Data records
================================

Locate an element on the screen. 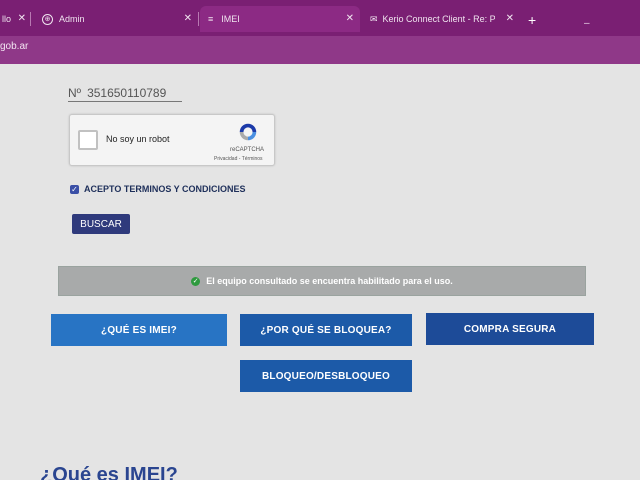 Image resolution: width=640 pixels, height=480 pixels. checkmark-icon: ✓ is located at coordinates (74, 189).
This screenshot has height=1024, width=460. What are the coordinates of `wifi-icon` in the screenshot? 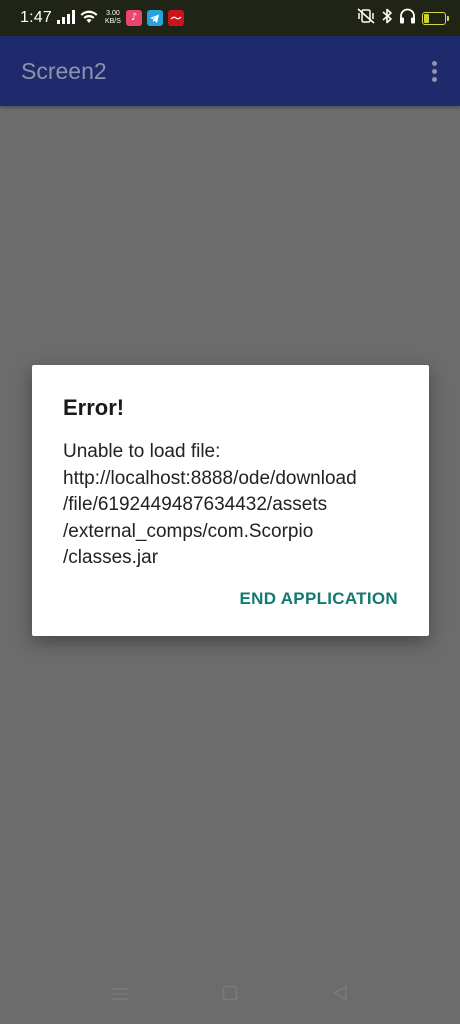 It's located at (89, 18).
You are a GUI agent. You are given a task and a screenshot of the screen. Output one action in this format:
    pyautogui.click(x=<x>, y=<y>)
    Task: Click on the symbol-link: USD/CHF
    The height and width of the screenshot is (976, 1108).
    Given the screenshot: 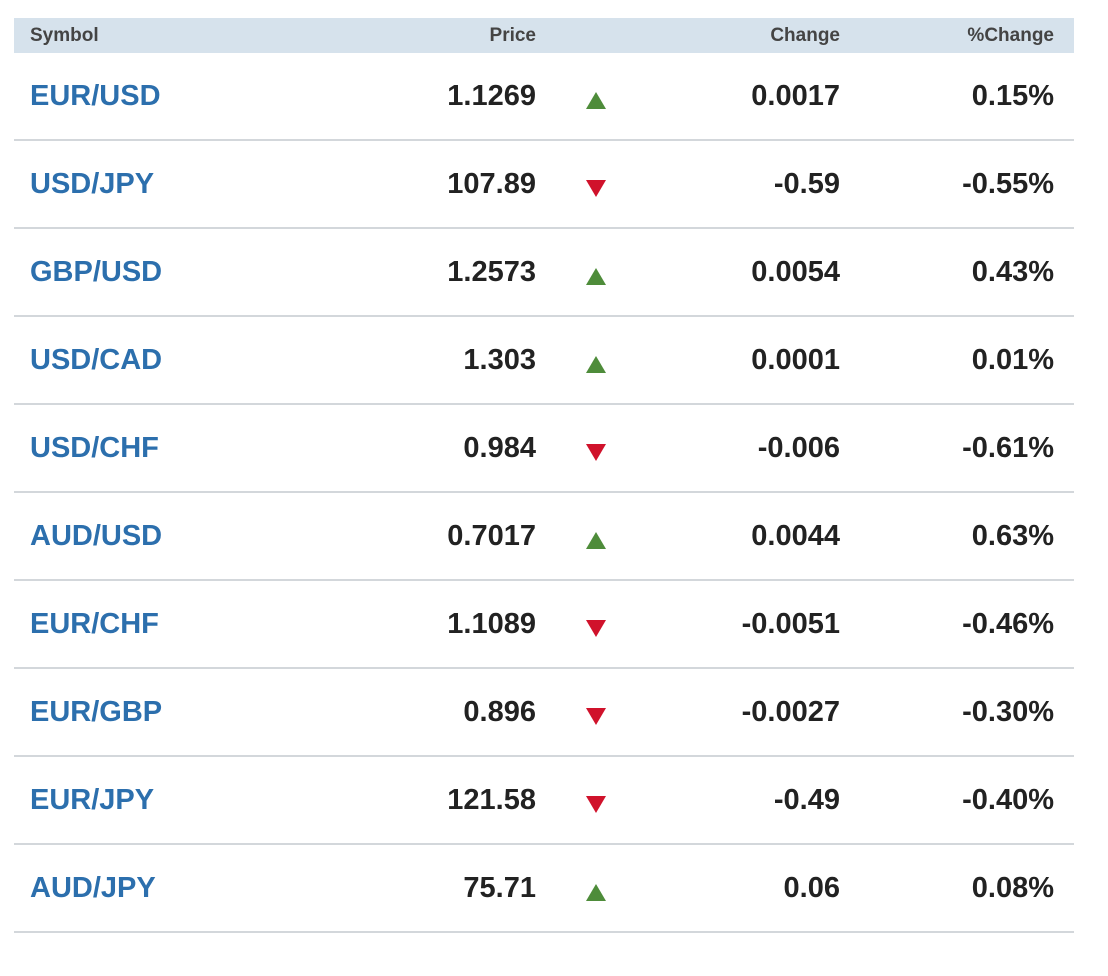 What is the action you would take?
    pyautogui.click(x=94, y=448)
    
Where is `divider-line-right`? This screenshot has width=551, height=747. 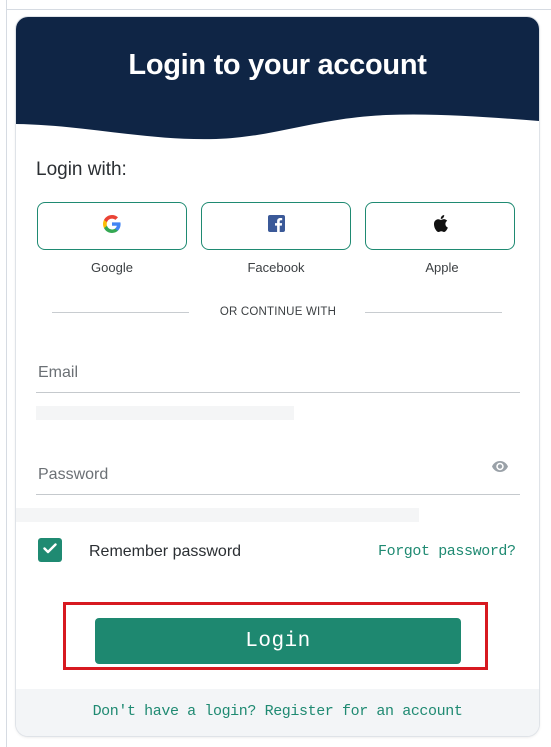 divider-line-right is located at coordinates (434, 312).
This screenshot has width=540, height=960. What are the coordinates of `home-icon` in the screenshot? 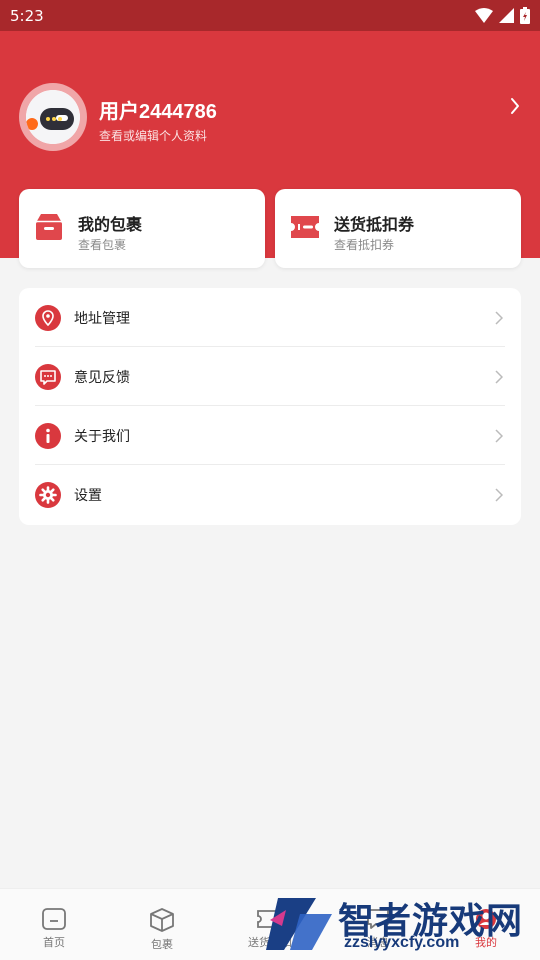 It's located at (54, 919).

================================

# Task objective
Print the stretch from the line containing "You are a GUI" through the line containing "The height and" above, reproducing each line word for word, both end lines included.

# The completed task
You are a GUI agent. You are given a task and a screenshot of the screen. Output one action in this format:
    pyautogui.click(x=<x>, y=<y>)
    Task: Click on the symbol-link: USD/CHF
    The height and width of the screenshot is (976, 1108).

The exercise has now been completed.